What you will do: Return every row below verbatim, keeping each line unchanged and in its original order.

Material provided:
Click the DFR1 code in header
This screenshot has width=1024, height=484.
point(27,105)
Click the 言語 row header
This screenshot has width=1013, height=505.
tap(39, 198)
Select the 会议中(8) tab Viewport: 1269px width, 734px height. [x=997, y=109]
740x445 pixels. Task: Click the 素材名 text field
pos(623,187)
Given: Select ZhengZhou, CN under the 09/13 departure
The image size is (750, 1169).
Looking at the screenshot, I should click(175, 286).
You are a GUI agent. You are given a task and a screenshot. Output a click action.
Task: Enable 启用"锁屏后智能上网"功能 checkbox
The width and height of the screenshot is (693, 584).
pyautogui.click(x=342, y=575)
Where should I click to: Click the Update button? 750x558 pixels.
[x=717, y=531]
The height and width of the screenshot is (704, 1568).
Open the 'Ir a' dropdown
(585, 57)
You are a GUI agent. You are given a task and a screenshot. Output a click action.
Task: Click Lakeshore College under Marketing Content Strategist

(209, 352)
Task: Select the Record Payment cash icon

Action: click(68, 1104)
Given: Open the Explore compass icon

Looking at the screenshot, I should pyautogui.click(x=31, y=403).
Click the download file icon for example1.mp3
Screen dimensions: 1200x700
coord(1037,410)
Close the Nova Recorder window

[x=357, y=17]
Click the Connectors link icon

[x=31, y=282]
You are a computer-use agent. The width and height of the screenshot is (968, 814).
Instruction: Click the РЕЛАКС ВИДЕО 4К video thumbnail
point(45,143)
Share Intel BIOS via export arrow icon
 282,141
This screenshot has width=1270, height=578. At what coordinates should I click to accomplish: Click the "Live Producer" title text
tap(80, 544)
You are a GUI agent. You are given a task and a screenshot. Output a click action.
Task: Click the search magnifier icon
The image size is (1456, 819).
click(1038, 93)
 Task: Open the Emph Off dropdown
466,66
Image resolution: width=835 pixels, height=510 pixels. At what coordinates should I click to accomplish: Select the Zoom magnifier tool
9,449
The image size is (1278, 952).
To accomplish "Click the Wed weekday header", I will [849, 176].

Written response:
Click the DFR1 code in header
This screenshot has width=1024, height=484.
point(27,105)
Click the 言語 row header
This screenshot has width=1013, height=505.
tap(39, 198)
Select the 会议中(8) tab Viewport: 1269px width, 734px height. [x=997, y=109]
740x445 pixels. Task: Click the 素材名 text field
pos(623,187)
Given: Select ZhengZhou, CN under the 09/13 departure
The image size is (750, 1169).
Looking at the screenshot, I should click(175, 286).
You are a GUI agent. You are given a task and a screenshot. Output a click action.
Task: Enable 启用"锁屏后智能上网"功能 checkbox
The width and height of the screenshot is (693, 584).
pyautogui.click(x=342, y=575)
Where should I click to: Click the Update button? 750x558 pixels.
[x=717, y=531]
The height and width of the screenshot is (704, 1568).
Open the 'Ir a' dropdown
(585, 57)
You are a GUI agent. You are given a task and a screenshot. Output a click action.
Task: Click Lakeshore College under Marketing Content Strategist

(209, 352)
Task: Select the Record Payment cash icon

Action: click(68, 1104)
Given: Open the Explore compass icon

Looking at the screenshot, I should pyautogui.click(x=31, y=403).
Click the download file icon for example1.mp3
Screen dimensions: 1200x700
coord(1037,410)
Close the Nova Recorder window

[x=357, y=17]
Click the Connectors link icon

[x=31, y=282]
You are a computer-use agent. The width and height of the screenshot is (968, 814).
Instruction: Click the РЕЛАКС ВИДЕО 4К video thumbnail
point(45,143)
Share Intel BIOS via export arrow icon
 282,141
This screenshot has width=1270, height=578. At what coordinates should I click to accomplish: Click the "Live Producer" title text
tap(80, 544)
You are a GUI agent. You are given a task and a screenshot. Output a click action.
Task: Click the search magnifier icon
The image size is (1456, 819).
click(1038, 93)
 Task: Open the Emph Off dropdown
466,66
Image resolution: width=835 pixels, height=510 pixels. At what coordinates should I click to accomplish: Select the Zoom magnifier tool
9,449
The image size is (1278, 952).
To accomplish "Click the Wed weekday header", I will [849, 176].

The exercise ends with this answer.